Mutui ergastolari e muratori espressionisti sono nulla rispetto al giorno delle nozze: un helzapoppin in cui decine di perfetti sconosciuti si abbuffano a carico tuo, mentre tu ti domandi se sia il caso di metterli in imbarazzo, visto che hanno evidentemente sbagliato matrimonio. In cambio questi figuranti spendono cifre esorbitanti per regalarti piatti e bicchieri così costosi che sarai costretto a comprarne altri meno cari per poterci mangiare dentro.

Con queste premesse la storia di “Wedding crashers – 2 single a nozze” – non risulta poi così incredibile. John Beckwith e Jeremy Gray (Owen Wilson e Vince Vaughn) sono due avvocati divorzisti, celibi incalliti, che approfittano delle cerimonie altrui per imbucarsi e sedurre le invitate. Almeno finché non interviene l’amore vero. Divertente, ma siamo lontani dall’umorismo british di “Quattro matrimoni e un funerale”. Abbondano piuttosto nudità e situazioni corporali imbarazzanti nello stile del primo John Landis. Demenziale e un po’ iconoclasta, insomma, come ogni cerimonia che si rispetti.

venerdì 27 maggio 2005

The interpreter

Era dai tempi di “La mia Africa” che Sidney Pollack non frequentava i misteri e le malìe del continente nero.
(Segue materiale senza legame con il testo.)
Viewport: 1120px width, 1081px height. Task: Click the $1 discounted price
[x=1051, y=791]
Anche “The interpreter”, il suo nuovo film, ha al centro la passione di una donna bianca per quelle terre, ma la storia è ambientata per la maggior parte nei corridoi e nelle sale del palazzo delle Nazioni Unite di New York, visto per la prima volta al cinema nei suoi interni originali.

Nel film Nicole Kidman è Silvia, bionda traduttrice con il doppio passaporto africano e statunitense, una delle poche persone al mondo a conoscere la lingua dell’immaginario staterello del Matabo. La nazione è governata dal dittatore Zuwanie, trasformatosi da benefattore a persecutore del proprio popolo. Un giorno, dalla sua cabina, Silvia ascolta per caso il piano per uccidere Zuwanie durante il discorso che dovrà tenere di fronte all’assemblea dei delegati. Da qui si dipana una storia di pericoli e minacce, sulle tracce di un passato doloroso che nemmeno l’agente dei servizi segreti mandato a sorvegliarla – interpretato dal divo del cinema “contro” americano Sean Penn – sembra in grado di poter neutralizzare.
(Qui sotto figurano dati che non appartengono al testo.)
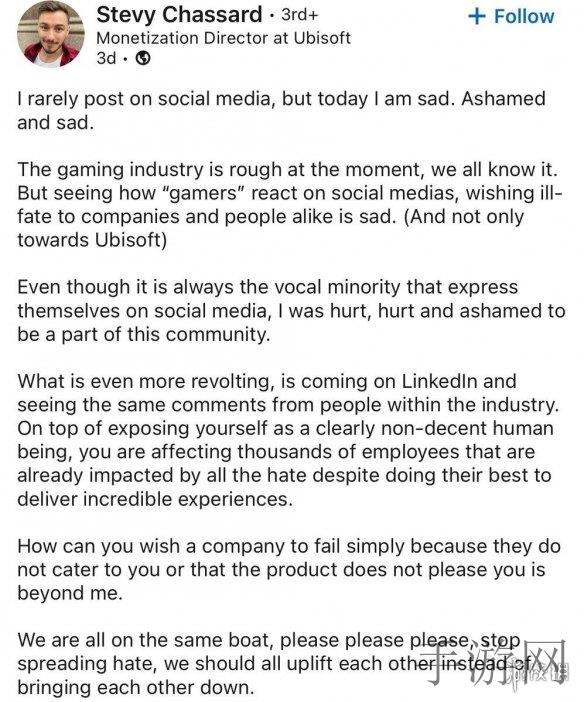Click the 3rd+ connection degree label

300,15
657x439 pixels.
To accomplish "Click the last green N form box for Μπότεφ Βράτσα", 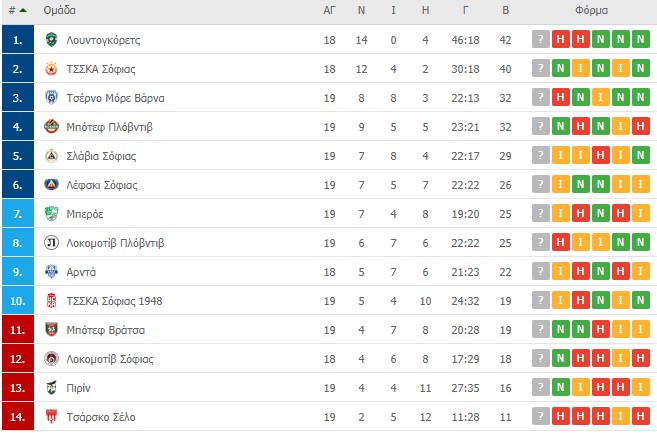I will click(580, 329).
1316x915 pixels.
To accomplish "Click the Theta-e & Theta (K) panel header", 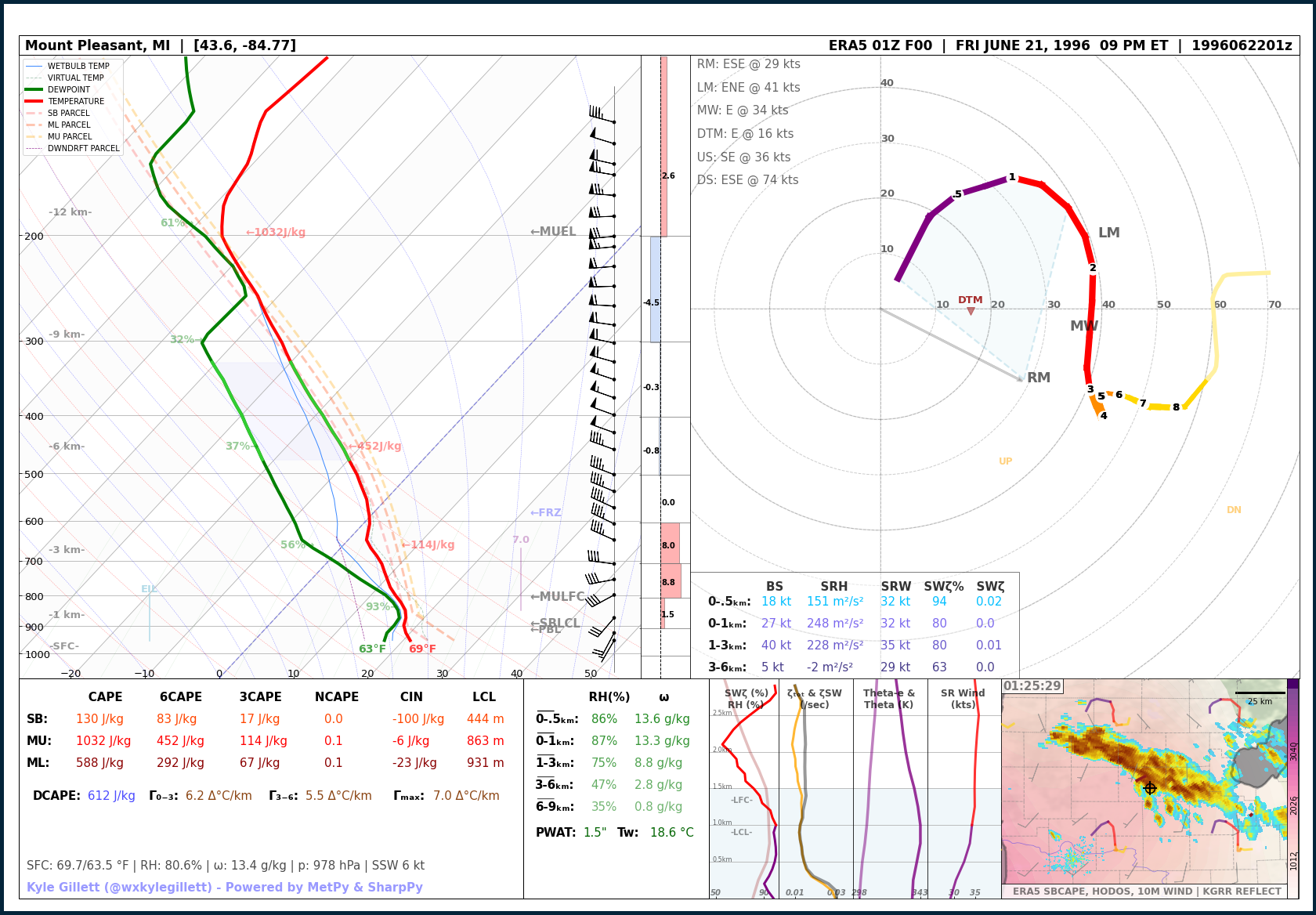I will click(x=889, y=699).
“The interpreter” è un buon thriller politico, un po’ vecchia maniera, in cui non mancano i momenti spettacolari e i colpi di scena. Pollack – che negli anni Settanta firmò un capolavoro del genere come “I tre giorni del Condor” - è forse lontano dalla forma dei giorni migliori, ma ha il merito di ricordare al mondo occidentale che l’Onu, e non un campo di battaglia, dovrebbe essere il luogo deputato alla risoluzione delle controversie internazionali.

domenica 15 maggio 2005

Non aver paura

Uno degli spot della campagna di Bush contro Kerry che si rivelarono più efficaci mostrava un branco di lupi pronti a scagliarsi contro l’America se il candidato democratico avesse vinto. Morale della favola? La paura, e non l’amore, è il sentimento che muove il mondo, tutto sta a trovare quella giusta. Partendo da questo assunto psicologico – in verità non più così originale - il regista di Non aver paura, Angelo Longoni (Naja), ha scelto di contaminare i generi, miscelando giallo psicologico, thriller e dramma familiare.
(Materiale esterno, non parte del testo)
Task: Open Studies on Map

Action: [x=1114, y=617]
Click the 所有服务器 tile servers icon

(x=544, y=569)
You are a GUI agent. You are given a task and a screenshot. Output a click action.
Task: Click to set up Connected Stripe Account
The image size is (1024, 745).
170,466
Franco e Laura (Alessio Boni e Laura Morante, sempre bellissima) si sono separati da poco: lei ha tradito e lui non ha perdonato. La donna accusa l’ex marito di non passarle abbastanza denaro e intanto lavora in una chat line erotica. Di nascosto, perché l’uomo - ossessionato dall’idea di ottenere l’affidamento del figlio di nove anni, Luca (Andrea Ragno) – potrebbe sfruttare la cosa a suo vantaggio. Mentre odio e rancore cominciano a farsi strada anche nella mente del bambino, che ha sviluppato un amico immaginario dal carattere opposto al proprio, una misteriosa minaccia appare all’orizzonte: un cliente pedofilo che sembra conoscere molte cose della vita privata di Laura...

Preso come film di genere Non aver paura sarebbe limitato (ricorda, a tratti, certe produzioni anni ‘80) ma potrebbe funzionare, grazie alle scene inquietanti girate col piccolo protagonista e il suo gemello. Purtroppo le pretenziose suggestioni sociali sul tema del doppio pasticciano il tutto, sgonfiano il climax. Ci sono cose di cui un regista dovrebbe avere una sacrosanta paura: far la morale in modo così sfacciato, ad esempio. Nemmeno Hitchcock si è mai permesso.